MELIHAT KEBERAGAMAN LEBIH DEKAT
MELIHAT KEBERAGAMAN LEBIH DEKAT
Rasanya wajar untuk mengatakan bahwa dimanapun kita tinggal, selalu ada keberagaman di dalamnya, entah suku, agama, warna kulit, gender, budaya, status sosial ekonomi, dan sebagainya. Menghadapi keberagaman tersebut memang bukan sesuatu yang sederhana. Beberapa orang menganggap keberagaman dapat menjadi sumber kekayaan yang dapat memajukan peradaban suatu kelompok atau negara, namun beberapa lainnya beranggapan bahwa keberagaman berpotensi untuk memunculkan kesalahpahaman dan konflik. Persepsi yang berbeda-beda terhadap keberagaman turut menentukan pula sikap dan perilaku kita dalam menghadapi hal tersebut.
Disadari atau tidak, setiap orang memiliki sikap terhadap suatu kelompok. Ada suatu istilah yang disebut prasangka, yaitu sikap negatif terhadap kelompok tertentu atau seseorang semata-mata karena keanggotaannya dalam kelompok tertentu (Baron & Byrne, dalam Sarwono, 2002). Prasangka timbul karena penilaian yang tidak berdasar. Sebelum menilai dengan cermat sudah mengambil keputusan sehingga terjadi penyimpangan pandangan (bias) dari kenyataan yang sesungguhnya. Bukankah kita masih mendengar ada yang berkata: “ah, orang Tionghoa itu pelit dan mata duitan” atau “jangan berteman dengan Muslim, mereka itu fanatik”. Adanya prasangka negatif seperti ini dapat memicu perilaku yang negatif pula terhadap orang atau kelompok yang berbeda dari kita. Dampaknya bisa mengganggu hubungan interpersonal atau antar-kelompok, bahkan bisa memecah-belah kesatuan suatu negara.

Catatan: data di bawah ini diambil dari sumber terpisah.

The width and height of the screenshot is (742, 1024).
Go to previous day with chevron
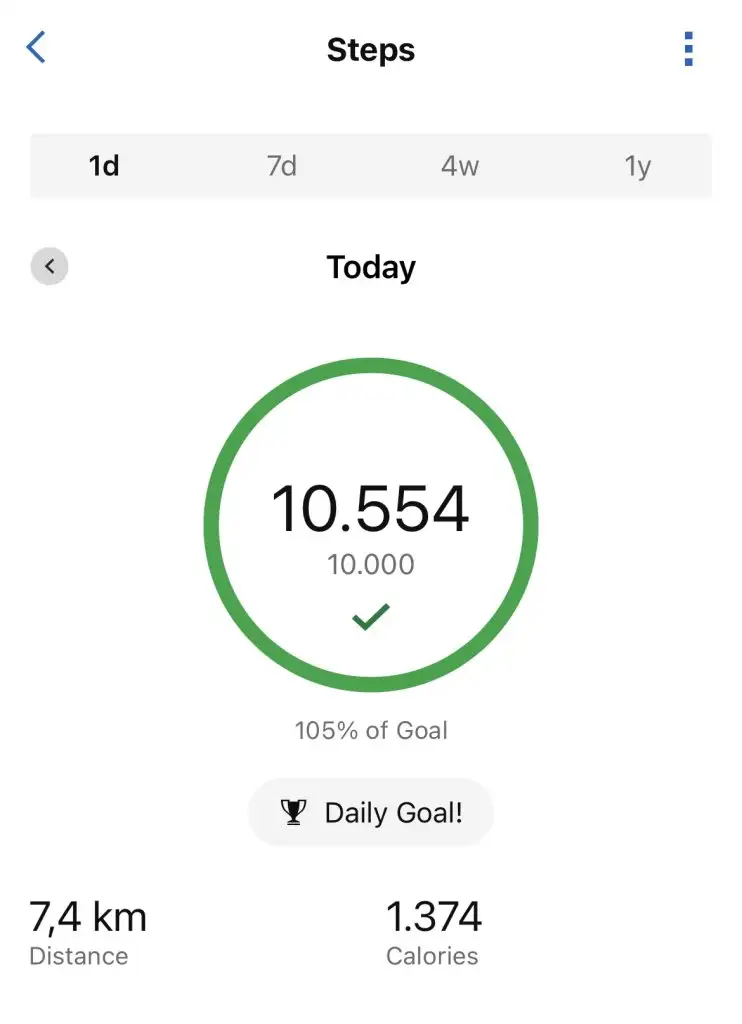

Persepsi dan sikap terhadap keberagaman bisa jadi diturunkan dari orangtua kepada anak. Bagaimanapun, orangtua adalah contoh paling signifikan untuk anak. Jika orangtua menunjukkan sikap bermusuhan dan menutup diri pada keberagaman, anak dapat meniru sikap yang sama juga. Misalnya, di sekolah anak bersikap kaku dan hanya mau berteman dengan orang yang sesuku atau seagama dengan dirinya. Lingkungan pertemanan dan wawasannya jadi terbatas. Sebaliknya, jika orangtua menanamkan bahwa keberagaman itu baik dan patut dihargai, anak juga belajar mengembangkan sikap dan perilaku yang positif menghadapi keberagaman. Anak melihat perbedaan sebagai sesuatu yang tidak perlu ditakuti atau dibenci. Saat anak beranjak remaja dan dewasa, mereka dapat menjadi lebih toleran, empatik, adaptif, dan menghargai setiap orang. Kemampuannya bekerja sama dengan orang lain lebih baik, ini tentu saja mendukung kesuksesan anak di masa depan.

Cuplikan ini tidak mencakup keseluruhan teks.